Algorithms Can Lie And Deceive But Can They Be Stopped?

• https://www.technocracy.news

Algorithms can dictate whether you get a mortgage or how much you pay for insurance. But sometimes they're wrong – and sometimes they are designed to deceive.

Lots of algorithms go bad unintentionally. Some of them, however, are made to be criminal. Algorithms are formal rules, usually written in computer code, that make predictions on future events based on historical patterns. To train an algorithm you need to provide historical data as well as a definition of success.

We've seen finance get taken over by algorithms in the past few decades. Trading algorithms use historical data to predict movements in the market. Success for that algorithm is a predictable market move, and the algorithm is vigilant for patterns that have historically happened just before that move. Financial risk models also use historical market changes to predict cataclysmic events in a more global sense, so not for an individual stock but rather for an entire market. The risk model for mortgage-backed securities was famously bad – intentionally so – and the trust in those models can be blamed for much of the scale and subsequent damage wrought by the 2008 financial crisis.

Since 2008, we've heard less from algorithms in finance, and much more from big data algorithms. The target of this new generation of algorithms has been shifted from abstract markets to individuals.
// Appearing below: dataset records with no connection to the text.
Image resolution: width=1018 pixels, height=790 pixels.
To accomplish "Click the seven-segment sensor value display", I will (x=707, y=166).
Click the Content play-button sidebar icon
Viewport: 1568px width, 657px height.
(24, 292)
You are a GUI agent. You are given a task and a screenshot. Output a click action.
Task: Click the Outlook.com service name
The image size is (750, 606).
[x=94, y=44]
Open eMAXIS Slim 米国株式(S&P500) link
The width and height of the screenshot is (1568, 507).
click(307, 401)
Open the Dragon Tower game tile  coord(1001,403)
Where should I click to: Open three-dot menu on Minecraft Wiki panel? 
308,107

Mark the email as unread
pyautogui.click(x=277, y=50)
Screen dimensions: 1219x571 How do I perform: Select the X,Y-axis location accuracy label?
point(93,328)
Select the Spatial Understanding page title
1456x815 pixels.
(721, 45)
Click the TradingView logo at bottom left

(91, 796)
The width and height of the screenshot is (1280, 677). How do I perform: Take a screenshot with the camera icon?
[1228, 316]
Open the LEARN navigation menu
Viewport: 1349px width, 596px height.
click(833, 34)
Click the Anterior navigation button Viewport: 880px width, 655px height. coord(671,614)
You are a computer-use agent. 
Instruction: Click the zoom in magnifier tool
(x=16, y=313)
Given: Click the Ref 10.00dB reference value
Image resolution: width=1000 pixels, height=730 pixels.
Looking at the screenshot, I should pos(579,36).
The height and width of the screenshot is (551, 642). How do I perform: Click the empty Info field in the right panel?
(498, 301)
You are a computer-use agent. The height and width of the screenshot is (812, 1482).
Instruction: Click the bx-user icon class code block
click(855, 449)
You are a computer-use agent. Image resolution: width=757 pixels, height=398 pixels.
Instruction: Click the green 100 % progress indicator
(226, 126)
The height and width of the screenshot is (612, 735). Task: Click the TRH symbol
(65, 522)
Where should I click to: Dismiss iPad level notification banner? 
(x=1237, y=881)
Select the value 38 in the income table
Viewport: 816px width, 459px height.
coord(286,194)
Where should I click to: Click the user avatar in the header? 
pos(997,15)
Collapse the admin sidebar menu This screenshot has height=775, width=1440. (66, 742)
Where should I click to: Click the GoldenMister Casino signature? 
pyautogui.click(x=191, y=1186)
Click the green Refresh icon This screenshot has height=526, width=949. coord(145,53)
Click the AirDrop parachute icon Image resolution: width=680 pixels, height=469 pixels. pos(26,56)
But the underlying functionality is the same: collect historical data about people, profiling their behaviour online, location, or answers to questionnaires, and use that massive dataset to predict their future purchases, voting behaviour, or work ethic.

The recent proliferation in big data models has gone largely unnoticed by the average person, but it's safe to say that most important moments where people interact with large bureaucratic systems now involve an algorithm in the form of a scoring system. Getting into college, getting a job, being assessed as a worker, getting a credit card or insurance, voting, and even policing are in many cases done algorithmically. Moreover, the technology introduced into these systematic decisions is largely opaque, even to their creators, and has so far largely escaped meaningful regulation, even when it fails. That makes the question of which of these algorithms are working on our behalf even more important and urgent.